Jenkins è convinto che la serialità sia il modo migliore per consentire al pubblico di colmare questa lacuna e al contempo di sostenere la violenza estrema ed esibita che in un film per la sala sarebbe risultata, a suo dire, intollerabile. “Volevo dire tutta la verità ma senza perdere un punto di vista morale, anche per questo Kim White è stata sempre con noi sul set. Ecco perché non ho fatto un film per il cinema. Non voglio obbligare lo spettatore a vivere l’esperienza della schiavitù se non con i tempi e i modi adatti a ciascuno. In televisione puoi interrompere, riprendere, saltare una scena; lo smartphone lo puoi spegnere, insomma sei in grado di gestire l’esperienza. Anche il fatto di trasferire il romanzo, che ho amato fin da subito, in dieci episodi mi dava la chance di esplorare tutto in modo articolato e complesso”.
Il regista insiste molto sul senso profondo della sua opera: “Abbiamo reso onore ai nostri antenati, rispettando il testo e rispettando il pubblico. La prima volta che avevo sentito parlare della ‘ferrovia sotterranea’ ero un bambino e l’avevo davvero immaginata, nulla mi sembrava impossibile, leggendo il libro ho avuto modo di rievocare quelle sensazioni. Per questo ho voluto un vero treno e dei veri binari. L’idea della ferrovia è incredibile, è come se gli alieni bussassero alla tua porta con una pizza”. E aggiunge: “Durante la ricerca di una location, in un campo di cotone, sono stato colto da un impeto di rabbia e di tristezza. In quel momento non sapevo se filmare il campo o comprare quel terreno ‘insanguinato’ e bruciarlo. Una possibilità che i miei antenati su quello stesso campo non avrebbero mai potuto immaginare, ma poi ho realizzato che invece devono averla immaginata. Altrimenti come avrebbero potuto sopravvivere? L’avevano immaginata esattamente come me quando sentii parlare di ferrovia sotterranea, rappresentandomeli nell’atto di procedere, senza dubbi o esitazioni, animati da volontà e coraggio.

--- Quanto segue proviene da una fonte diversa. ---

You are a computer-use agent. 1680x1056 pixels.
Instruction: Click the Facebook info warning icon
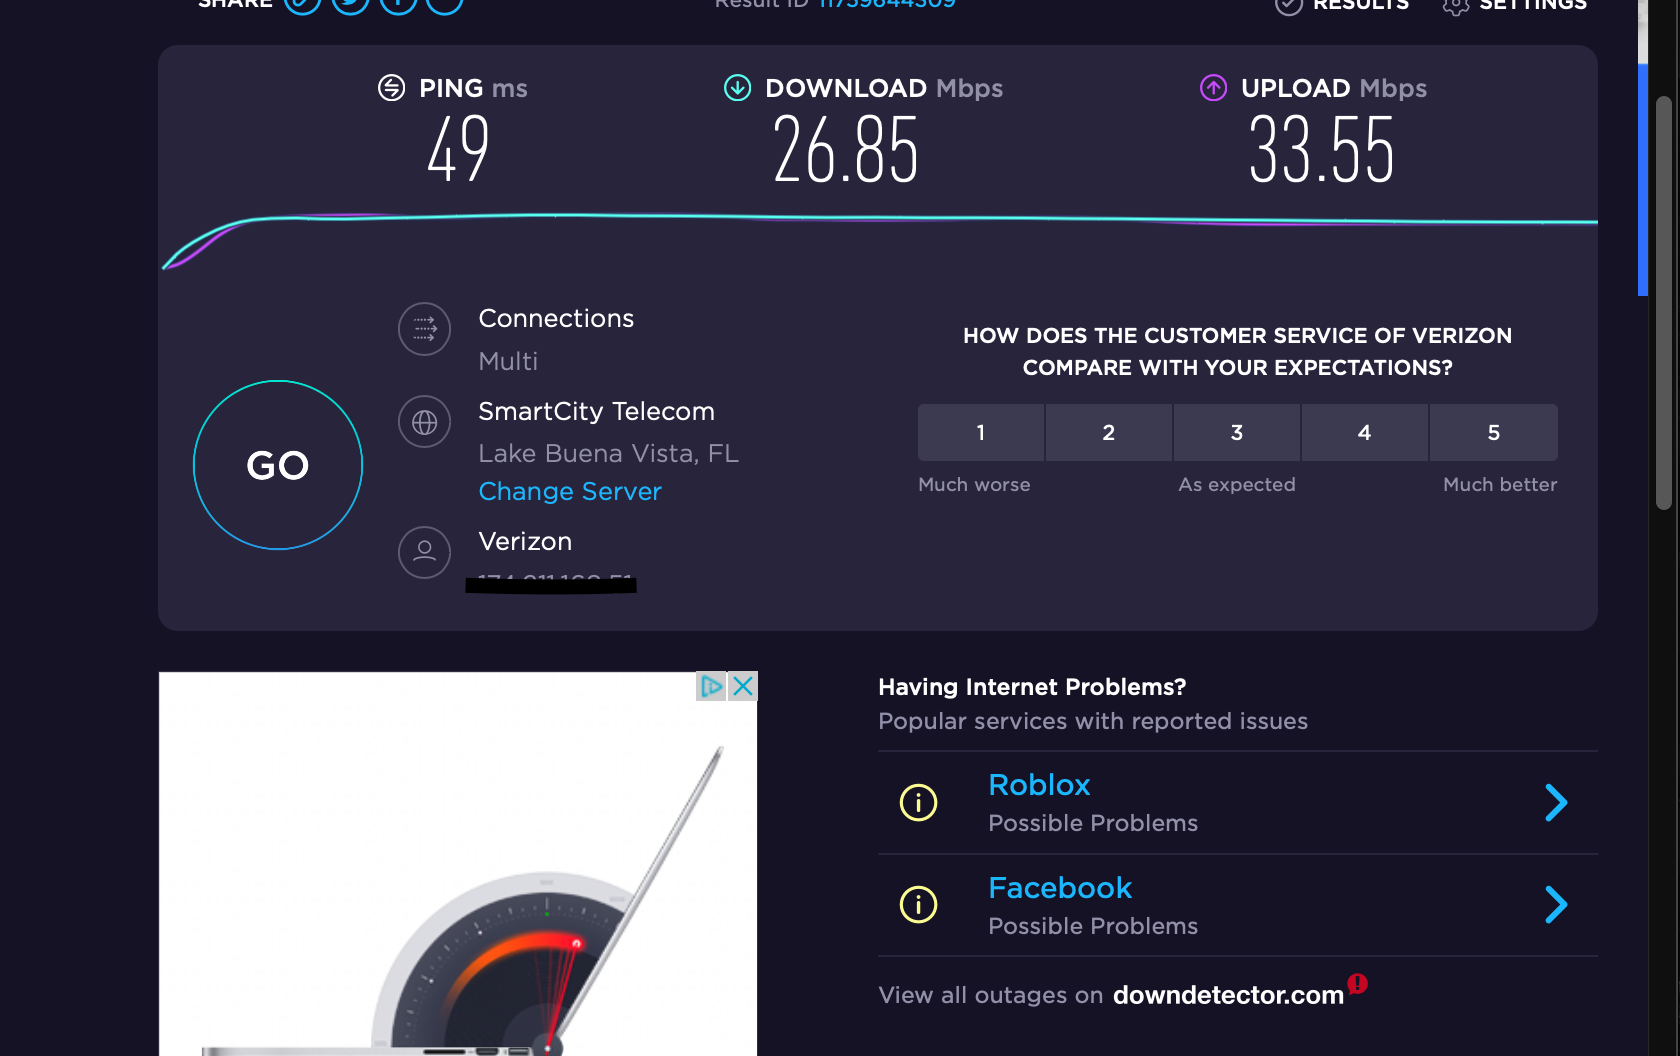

Quella sensazione mi ha invaso mentre ero immobile in quel campo georgiano e ascoltavo le voci dei miei antenati. E in quel momento un’epifania ha preso forma: Questa serie è per loro”.
Sull’adattamento Jenkins precisa: “La trasposizione di un romanzo è sempre una sfida, bisogna rinunciare alla voce del narratore e dare in immagini l’interiorità dei personaggi, è un processo lungo e complesso”. Interviene la trentenne sudafricana Thuso Mbedu: “Il personaggio di Cora viene raccontato dai 16 ai 66 anni di età, passa attraverso un processo di maturazione fino a diventare pienamente se stessa”. E rievoca l’emozione del casting: “Era il mio primo provino internazionale, una cosa più grande di me, ma sono stata molto sostenuta da tutti per spingermi verso luoghi di me che neppure conoscevo”.
Tra i produttori di The Underground Railroad anche Brad Pitt e lo scrittore Colson Whitehead.